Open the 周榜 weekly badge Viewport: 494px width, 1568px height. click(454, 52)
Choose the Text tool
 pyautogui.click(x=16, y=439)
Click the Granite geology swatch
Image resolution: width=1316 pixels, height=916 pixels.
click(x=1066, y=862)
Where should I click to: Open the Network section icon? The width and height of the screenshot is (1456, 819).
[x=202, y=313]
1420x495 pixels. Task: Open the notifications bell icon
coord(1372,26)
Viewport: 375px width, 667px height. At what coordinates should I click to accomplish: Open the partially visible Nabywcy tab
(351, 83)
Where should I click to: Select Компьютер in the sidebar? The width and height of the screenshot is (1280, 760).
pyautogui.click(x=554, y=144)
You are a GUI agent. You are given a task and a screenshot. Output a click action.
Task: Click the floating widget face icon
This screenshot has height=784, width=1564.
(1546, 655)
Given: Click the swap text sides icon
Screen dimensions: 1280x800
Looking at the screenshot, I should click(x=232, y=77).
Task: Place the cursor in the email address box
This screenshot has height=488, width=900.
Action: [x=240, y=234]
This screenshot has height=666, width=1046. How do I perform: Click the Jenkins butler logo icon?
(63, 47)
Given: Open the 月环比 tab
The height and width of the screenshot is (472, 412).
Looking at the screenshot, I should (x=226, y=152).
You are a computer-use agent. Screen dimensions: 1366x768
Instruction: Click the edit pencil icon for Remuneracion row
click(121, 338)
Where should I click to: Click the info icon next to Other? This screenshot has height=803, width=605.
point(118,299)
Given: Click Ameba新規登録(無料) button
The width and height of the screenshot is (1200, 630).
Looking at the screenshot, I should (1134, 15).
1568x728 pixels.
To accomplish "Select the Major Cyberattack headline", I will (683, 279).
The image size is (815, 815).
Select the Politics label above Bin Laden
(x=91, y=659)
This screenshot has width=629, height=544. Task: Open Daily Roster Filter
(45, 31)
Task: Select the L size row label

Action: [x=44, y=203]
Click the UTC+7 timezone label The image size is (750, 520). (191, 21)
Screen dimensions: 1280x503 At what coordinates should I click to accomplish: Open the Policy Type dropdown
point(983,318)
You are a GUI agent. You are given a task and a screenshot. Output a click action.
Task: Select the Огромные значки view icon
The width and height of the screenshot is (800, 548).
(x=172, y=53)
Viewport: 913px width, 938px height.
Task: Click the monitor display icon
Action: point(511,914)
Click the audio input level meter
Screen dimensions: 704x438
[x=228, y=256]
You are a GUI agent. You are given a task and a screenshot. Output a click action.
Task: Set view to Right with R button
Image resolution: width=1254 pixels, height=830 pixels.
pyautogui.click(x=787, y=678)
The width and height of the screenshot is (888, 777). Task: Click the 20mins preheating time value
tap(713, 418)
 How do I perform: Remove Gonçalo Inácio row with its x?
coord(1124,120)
------------------------------------------------------------------------
Only an exact transcription of all the entries will do.

Open the 周榜 weekly badge Viewport: 494px width, 1568px height. click(454, 52)
Choose the Text tool
 pyautogui.click(x=16, y=439)
Click the Granite geology swatch
Image resolution: width=1316 pixels, height=916 pixels.
click(x=1066, y=862)
Where should I click to: Open the Network section icon? The width and height of the screenshot is (1456, 819).
[x=202, y=313]
1420x495 pixels. Task: Open the notifications bell icon
coord(1372,26)
Viewport: 375px width, 667px height. At what coordinates should I click to accomplish: Open the partially visible Nabywcy tab
(351, 83)
Where should I click to: Select Компьютер in the sidebar? The width and height of the screenshot is (1280, 760).
pyautogui.click(x=554, y=144)
You are a GUI agent. You are given a task and a screenshot. Output a click action.
Task: Click the floating widget face icon
This screenshot has height=784, width=1564.
(1546, 655)
Given: Click the swap text sides icon
Screen dimensions: 1280x800
Looking at the screenshot, I should click(x=232, y=77).
Task: Place the cursor in the email address box
This screenshot has height=488, width=900.
Action: [x=240, y=234]
This screenshot has height=666, width=1046. How do I perform: Click the Jenkins butler logo icon?
(63, 47)
Given: Open the 月环比 tab
The height and width of the screenshot is (472, 412).
Looking at the screenshot, I should (x=226, y=152).
You are a computer-use agent. Screen dimensions: 1366x768
Instruction: Click the edit pencil icon for Remuneracion row
click(121, 338)
Where should I click to: Click the info icon next to Other? This screenshot has height=803, width=605.
point(118,299)
Given: Click Ameba新規登録(無料) button
The width and height of the screenshot is (1200, 630).
Looking at the screenshot, I should (1134, 15).
1568x728 pixels.
To accomplish "Select the Major Cyberattack headline", I will (683, 279).
The image size is (815, 815).
Select the Politics label above Bin Laden
(x=91, y=659)
This screenshot has width=629, height=544. Task: Open Daily Roster Filter
(45, 31)
Task: Select the L size row label

Action: [x=44, y=203]
Click the UTC+7 timezone label The image size is (750, 520). (191, 21)
Screen dimensions: 1280x503 At what coordinates should I click to accomplish: Open the Policy Type dropdown
point(983,318)
You are a GUI agent. You are given a task and a screenshot. Output a click action.
Task: Select the Огромные значки view icon
The width and height of the screenshot is (800, 548).
(x=172, y=53)
Viewport: 913px width, 938px height.
Task: Click the monitor display icon
Action: point(511,914)
Click the audio input level meter
Screen dimensions: 704x438
[x=228, y=256]
You are a GUI agent. You are given a task and a screenshot. Output a click action.
Task: Set view to Right with R button
Image resolution: width=1254 pixels, height=830 pixels.
pyautogui.click(x=787, y=678)
The width and height of the screenshot is (888, 777). Task: Click the 20mins preheating time value
tap(713, 418)
 How do I perform: Remove Gonçalo Inácio row with its x?
coord(1124,120)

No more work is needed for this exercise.